During that time the patient would be given small electric shocks to stimulate their spinal cord and strengthen the connections between their head and new body. As the patient is brought out of their medically-induced coma, it is hoped they would be able to move, feel their face, and even speak with the same voice.
Powerful immunosuppressant drugs would be prescribed to stop the new body from being rejected. In addition, the patient would require intensive psychological support.
‘I lost my father in a car crash 16 years ago,’ he told MailOnline. ‘He was a military man, a lieutenant colonel. So I had to start supporting the family at an early age. ‘My mother is a child psychologist in a rehabilitation centre for children who got into difficult situations. ‘I graduated from the Faculty of Information Technologies of Vladimir State University. I have a very active social life and I’m the head of a committee that deals with social policies for families and youth.’
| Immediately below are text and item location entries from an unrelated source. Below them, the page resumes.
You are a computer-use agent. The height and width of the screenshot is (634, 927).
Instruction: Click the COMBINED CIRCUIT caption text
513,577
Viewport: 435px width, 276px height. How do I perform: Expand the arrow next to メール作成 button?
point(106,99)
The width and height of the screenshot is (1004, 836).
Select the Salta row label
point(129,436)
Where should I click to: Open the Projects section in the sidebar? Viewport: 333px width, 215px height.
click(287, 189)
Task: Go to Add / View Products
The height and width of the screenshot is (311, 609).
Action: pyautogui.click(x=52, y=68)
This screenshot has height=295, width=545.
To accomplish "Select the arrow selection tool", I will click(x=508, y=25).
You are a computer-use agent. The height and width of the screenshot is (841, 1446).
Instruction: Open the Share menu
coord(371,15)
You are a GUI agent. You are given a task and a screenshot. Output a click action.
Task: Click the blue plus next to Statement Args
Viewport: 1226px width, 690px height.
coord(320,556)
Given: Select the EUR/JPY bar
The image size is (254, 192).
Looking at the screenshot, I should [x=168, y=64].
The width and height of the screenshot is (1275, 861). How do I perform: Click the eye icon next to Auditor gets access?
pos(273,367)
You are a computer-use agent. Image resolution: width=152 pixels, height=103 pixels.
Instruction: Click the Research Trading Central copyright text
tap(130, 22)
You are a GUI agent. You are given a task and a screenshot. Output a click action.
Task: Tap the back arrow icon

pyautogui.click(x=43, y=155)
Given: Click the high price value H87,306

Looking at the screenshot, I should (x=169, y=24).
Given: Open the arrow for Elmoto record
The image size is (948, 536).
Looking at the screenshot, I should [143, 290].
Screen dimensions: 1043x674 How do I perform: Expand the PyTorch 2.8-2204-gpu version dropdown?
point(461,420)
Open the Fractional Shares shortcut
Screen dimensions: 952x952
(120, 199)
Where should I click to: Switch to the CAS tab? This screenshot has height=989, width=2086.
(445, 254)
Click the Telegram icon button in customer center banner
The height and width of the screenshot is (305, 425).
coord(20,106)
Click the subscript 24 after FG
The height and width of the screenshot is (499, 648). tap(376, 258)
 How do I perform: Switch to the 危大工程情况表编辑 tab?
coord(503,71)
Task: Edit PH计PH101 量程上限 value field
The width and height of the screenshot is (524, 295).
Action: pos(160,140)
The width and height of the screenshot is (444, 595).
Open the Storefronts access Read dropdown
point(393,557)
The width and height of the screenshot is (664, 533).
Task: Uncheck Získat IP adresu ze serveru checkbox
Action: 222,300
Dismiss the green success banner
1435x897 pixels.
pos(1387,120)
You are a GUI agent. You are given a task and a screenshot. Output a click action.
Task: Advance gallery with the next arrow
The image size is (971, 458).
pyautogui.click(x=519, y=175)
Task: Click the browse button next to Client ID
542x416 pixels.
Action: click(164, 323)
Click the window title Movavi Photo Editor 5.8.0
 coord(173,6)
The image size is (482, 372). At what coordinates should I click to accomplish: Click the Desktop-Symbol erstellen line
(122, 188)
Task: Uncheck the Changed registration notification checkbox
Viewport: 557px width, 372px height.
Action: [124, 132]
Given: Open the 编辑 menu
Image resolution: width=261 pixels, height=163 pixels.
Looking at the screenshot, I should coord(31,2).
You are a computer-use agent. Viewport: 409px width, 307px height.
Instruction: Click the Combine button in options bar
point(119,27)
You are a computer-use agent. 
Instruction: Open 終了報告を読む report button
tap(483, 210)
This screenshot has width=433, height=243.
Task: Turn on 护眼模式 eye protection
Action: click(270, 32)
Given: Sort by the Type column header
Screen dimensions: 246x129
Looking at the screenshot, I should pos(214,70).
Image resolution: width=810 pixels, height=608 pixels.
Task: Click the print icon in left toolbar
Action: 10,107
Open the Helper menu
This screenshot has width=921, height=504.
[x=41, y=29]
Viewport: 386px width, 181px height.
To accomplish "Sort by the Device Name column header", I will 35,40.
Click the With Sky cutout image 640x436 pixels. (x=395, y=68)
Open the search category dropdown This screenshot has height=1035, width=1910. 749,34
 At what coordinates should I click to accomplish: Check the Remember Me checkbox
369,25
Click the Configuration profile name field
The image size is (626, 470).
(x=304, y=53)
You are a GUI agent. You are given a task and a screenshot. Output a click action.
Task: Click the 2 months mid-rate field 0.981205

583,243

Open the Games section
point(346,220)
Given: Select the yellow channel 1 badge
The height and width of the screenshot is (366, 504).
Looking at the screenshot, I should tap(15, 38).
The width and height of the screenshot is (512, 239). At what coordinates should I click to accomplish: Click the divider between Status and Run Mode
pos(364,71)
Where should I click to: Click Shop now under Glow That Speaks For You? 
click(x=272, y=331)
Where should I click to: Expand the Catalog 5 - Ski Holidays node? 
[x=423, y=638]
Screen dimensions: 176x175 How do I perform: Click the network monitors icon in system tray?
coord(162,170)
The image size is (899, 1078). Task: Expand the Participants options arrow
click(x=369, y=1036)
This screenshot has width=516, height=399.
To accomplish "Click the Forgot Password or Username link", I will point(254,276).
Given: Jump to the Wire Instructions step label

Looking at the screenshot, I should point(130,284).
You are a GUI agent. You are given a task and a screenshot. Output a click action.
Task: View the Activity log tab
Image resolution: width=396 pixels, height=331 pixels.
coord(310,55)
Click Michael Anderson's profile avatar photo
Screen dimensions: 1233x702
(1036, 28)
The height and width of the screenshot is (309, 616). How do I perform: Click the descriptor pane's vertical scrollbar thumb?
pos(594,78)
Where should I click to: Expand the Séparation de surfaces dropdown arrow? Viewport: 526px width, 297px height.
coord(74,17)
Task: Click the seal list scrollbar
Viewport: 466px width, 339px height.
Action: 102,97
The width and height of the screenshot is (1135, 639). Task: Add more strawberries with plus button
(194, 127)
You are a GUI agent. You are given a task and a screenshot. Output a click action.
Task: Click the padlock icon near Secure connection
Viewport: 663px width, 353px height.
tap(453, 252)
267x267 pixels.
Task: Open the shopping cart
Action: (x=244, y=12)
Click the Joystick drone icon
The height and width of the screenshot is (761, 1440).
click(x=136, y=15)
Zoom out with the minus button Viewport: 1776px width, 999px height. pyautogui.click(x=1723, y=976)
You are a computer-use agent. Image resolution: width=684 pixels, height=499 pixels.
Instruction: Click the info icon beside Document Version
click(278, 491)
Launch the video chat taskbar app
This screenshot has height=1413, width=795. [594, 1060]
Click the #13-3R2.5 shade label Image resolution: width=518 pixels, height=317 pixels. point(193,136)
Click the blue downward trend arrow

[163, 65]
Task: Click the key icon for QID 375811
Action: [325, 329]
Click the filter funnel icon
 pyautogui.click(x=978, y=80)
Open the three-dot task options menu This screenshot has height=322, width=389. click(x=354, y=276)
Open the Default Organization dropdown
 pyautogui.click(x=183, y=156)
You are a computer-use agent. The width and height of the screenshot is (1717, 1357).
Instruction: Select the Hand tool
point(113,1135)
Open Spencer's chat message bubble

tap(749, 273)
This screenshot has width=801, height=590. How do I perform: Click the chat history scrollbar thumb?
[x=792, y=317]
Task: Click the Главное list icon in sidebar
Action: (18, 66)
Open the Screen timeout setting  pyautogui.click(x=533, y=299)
He added: ‘I don’t do this because I don’t have a life but I think that science is developed by those who are ready to take risks and devote themselves to it.’
Mr Spiridonov has never discussed the possibility of failure with Dr Canavero. He told MailOnline: ‘It was about me just offering myself as ready to undergo it. Of course, the professor considers the chances to succeed are quite high otherwise he wouldn’t try it.’ He says there is no ethical difference between transplanting a head on to a healthy body and replacing a damaged organ with a healthy one, which is now considered routine.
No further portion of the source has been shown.